Brigance heard those comments earlier in the week. He smiles when I mention them.

“Those men inspire me,” he says. “They have helped give me a reason to get up and out of the bed every morning. There is a biblical proverb that says, ‘As Iron sharpens Iron, so does one man sharpen another.’ We are making each other better men.”

Long before Lewis hoisted the Lombardi Trophy after Super Bowl XXXV in 2001, Brigance brought a professional football championship trophy back to the city of Baltimore. A star linebacker on the short-lived Baltimore Stallions Canadian Football League team in the early '90s, Brigance hoisted the Grey Cup with his Stallions teammates in 1995.

He was an All-Pro and the city’s face of professional football, a somewhat unlikely bridge between the Colts glory days of Johnny U and the modern day Ravens teams led by Lewis.

After being picked up by the Dolphins and spending four years as a linebacker in Miami, he signed with the Ravens prior to the start of the 2000 season. The captain of the special-teams unit, he was a leader in the locker room for the first Ravens Super Bowl team.

Today, though unable to use his extremities or have his voice heard, he still is that same leader of men that he was when Baltimore played for its Lombardi Trophy.

He insists that it’s the men in this Ravens locker room, however, who’ve served as his motivation in the fight against ALS.

“This Ravens Super Bowl run has shown me that if you continue to strive for one unified goal with one unified soul, you can accomplish great feats,” he says. “There will always be critics who’ll try to deflate your dreams. As Bishop (T.D.) Jakes always says, ‘Don’t view them as haters. View them as stimulators.’ ”

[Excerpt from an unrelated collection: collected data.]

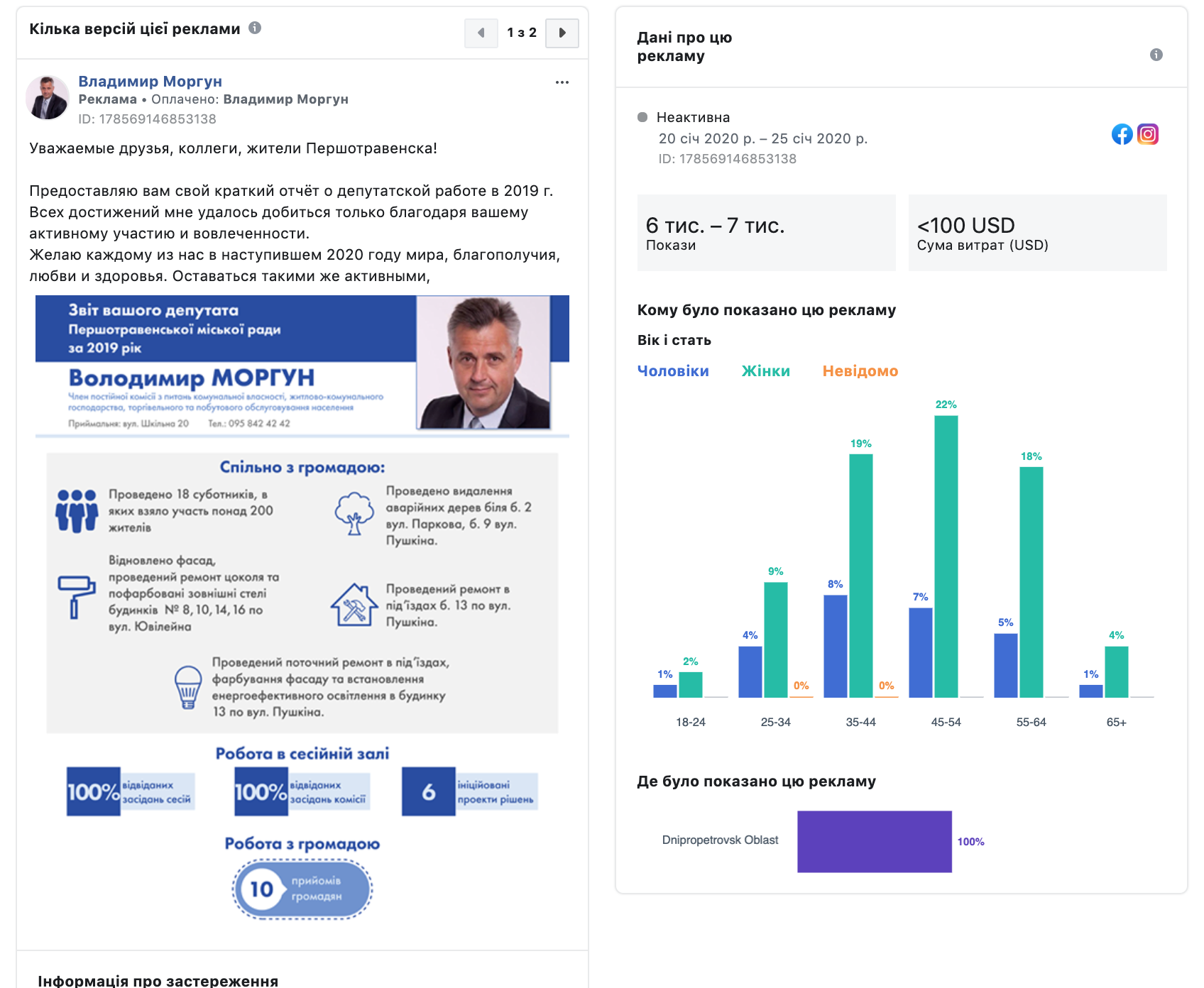This screenshot has height=988, width=1204.
Task: Click the 22% women bar for 45-54
Action: (x=946, y=556)
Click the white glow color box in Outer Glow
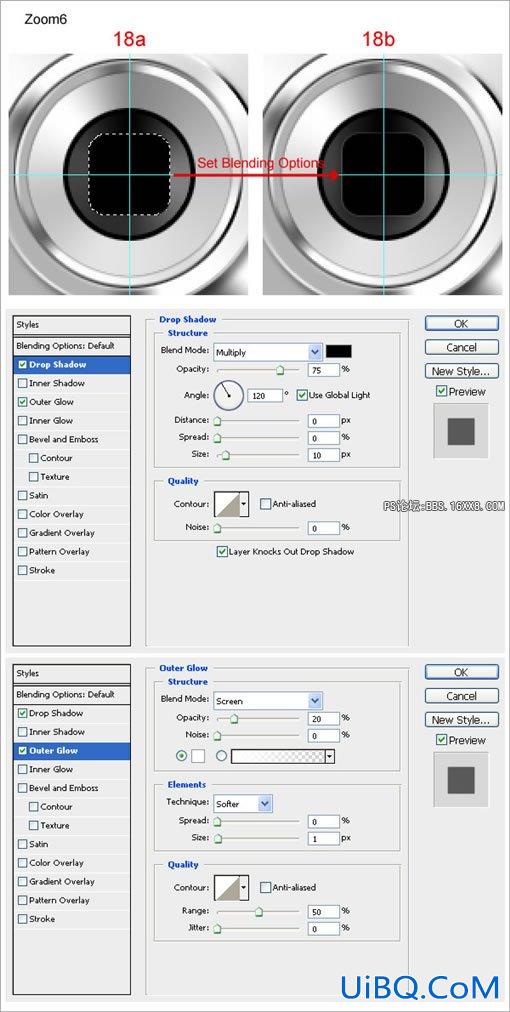 tap(198, 756)
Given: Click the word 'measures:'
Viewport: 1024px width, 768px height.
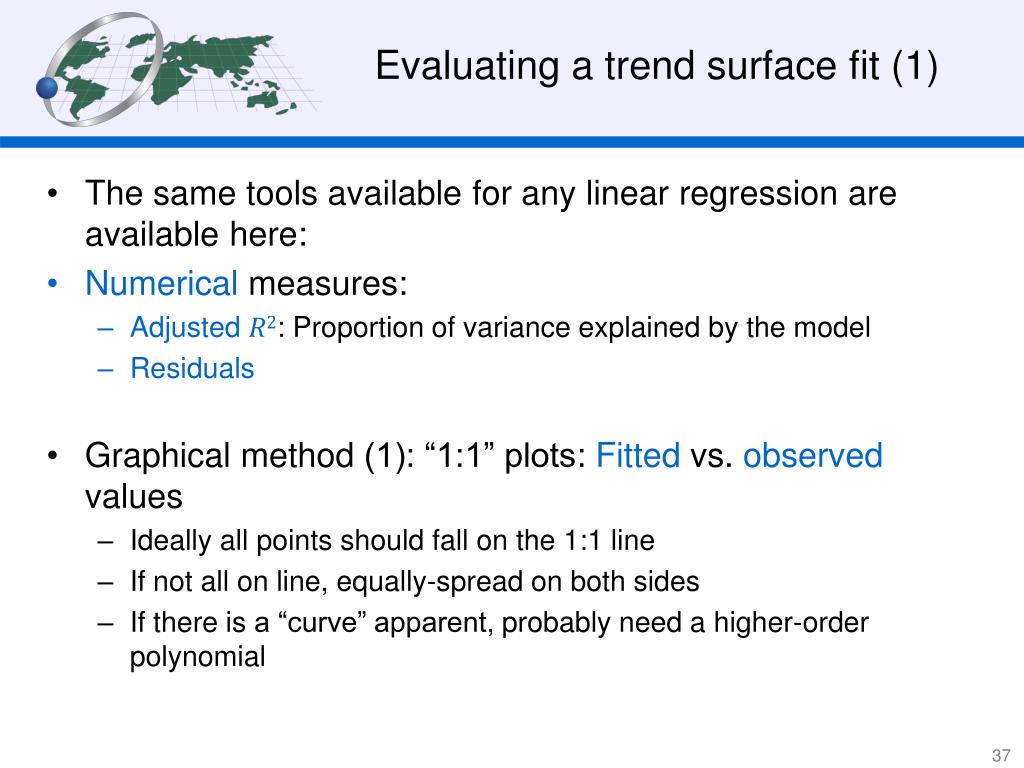Looking at the screenshot, I should pos(328,283).
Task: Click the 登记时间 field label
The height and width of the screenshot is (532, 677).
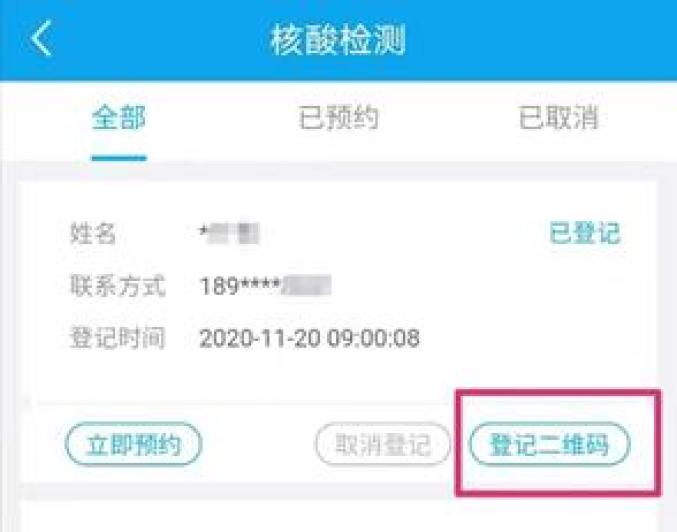Action: click(117, 338)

Brigance certainly is living his life to the fullest these days.

Every morning, his nurse picks him up in nearby Reisterstown, They drive in a van to the facility in Owings Mills, and he reports to work. Through his words and his presence, he’s made an indelible impact on this Ravens team. Through his work within the ALS community, he’s made an even greater difference outside of the football world.

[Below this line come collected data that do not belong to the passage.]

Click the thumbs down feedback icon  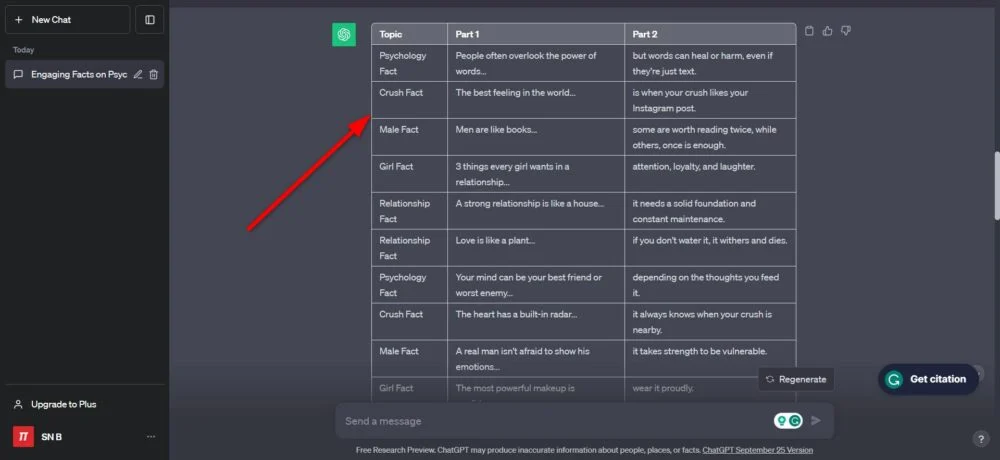click(x=846, y=31)
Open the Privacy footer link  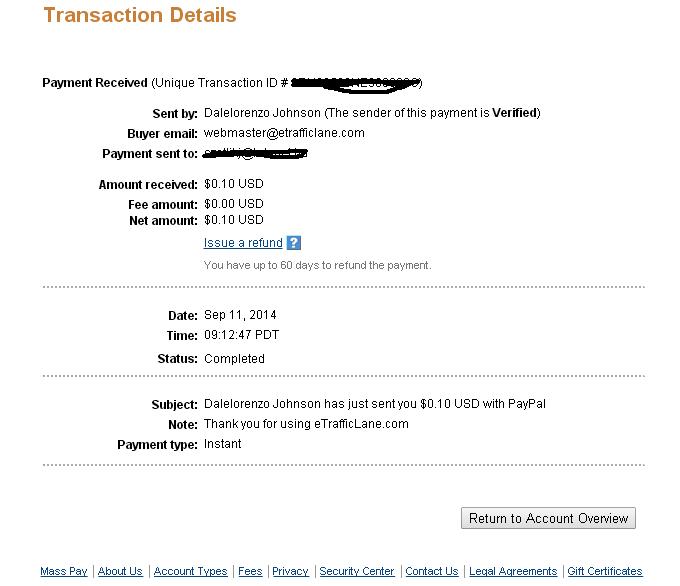click(290, 571)
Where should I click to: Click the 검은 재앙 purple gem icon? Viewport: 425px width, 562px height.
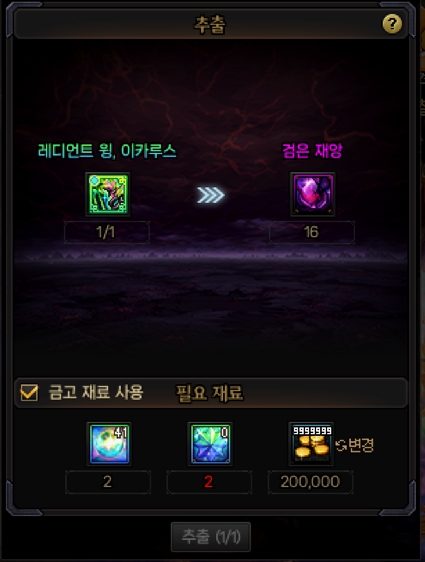point(313,194)
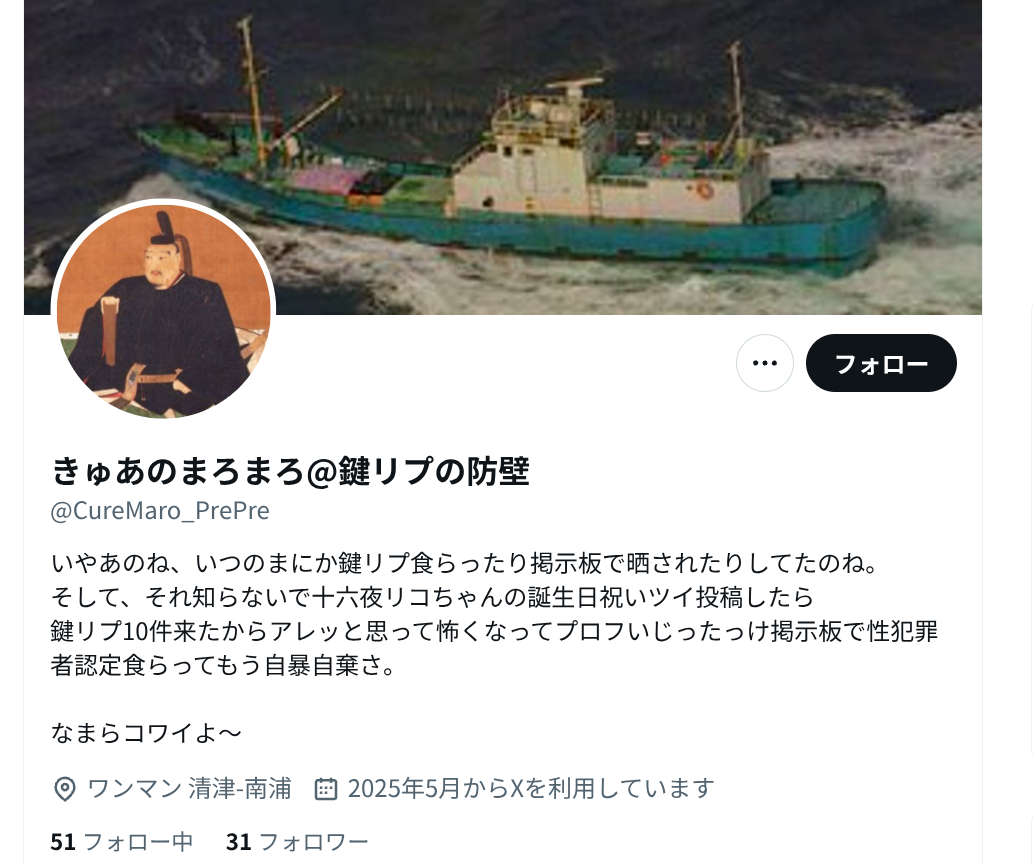1033x865 pixels.
Task: Click the display name きゅあのまろまろ@鍵リプの防壁
Action: click(290, 471)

His Brigance Brigade organization has been an instrumental player in advancing ALS research and fundraising efforts. Its mission is to “equip, encourage, and empower people living with ALS (PALS) to live their lives.”

“My message to my fellow (PALS) is that life was never promised to be easy,” Brigance said. “Certain assignments have been pleasant, and others have been challenging. Jesus said, ‘In this world, you will have tribulation. But behold, I have overcome the world.’ ”

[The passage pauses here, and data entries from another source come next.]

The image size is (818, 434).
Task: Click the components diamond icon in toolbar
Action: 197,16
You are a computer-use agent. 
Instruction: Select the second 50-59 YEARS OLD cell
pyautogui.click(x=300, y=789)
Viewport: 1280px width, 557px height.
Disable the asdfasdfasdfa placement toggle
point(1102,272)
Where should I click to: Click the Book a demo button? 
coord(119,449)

He continues, “Would I have chosen ALS? No. However, I have been given the opportunity to do my life’s greatest work because I have chosen to fight and impact my circle of influence for God’s greater good despite my circumstances. We all have a circle of influence that we can impact no matter what the circumstances in our respective lives.”

Brigance’s circle of influence gets larger every day. As his story grows from a regional to a national one with every passing week, ALS awareness and fundraising efforts increase.

He’s leading the charge in fighting a disease that impacts over 30,000 American families.

As we wrap up our afternoon in Baltimore, Brigance brings the conversation full-circle, linking his current battle with the one the Ravens have in two Sundays.

“Without faith, no great accomplishment is possible,'' he says. "I believe despite my diagnosis, I will walk again. And this team believes no adverse circumstance will stop them from achieving their goal of being world champions in football and life.”

Brigance then takes a moment, and adds, “We have been the underdogs the last two weeks, and everything has worked out pretty well. We don’t want the favor of Las Vegas. We want the favor of God. We like His odds.”

There will be plenty of different Super Bowl personalities and storylines dissected and profiled in the coming days. But the true heart of the Baltimore Ravens — the one who won a championship in this city long before there even was a Ravens franchise — is O.J. Brigance.

He’s the guiding light for a very special team of vision.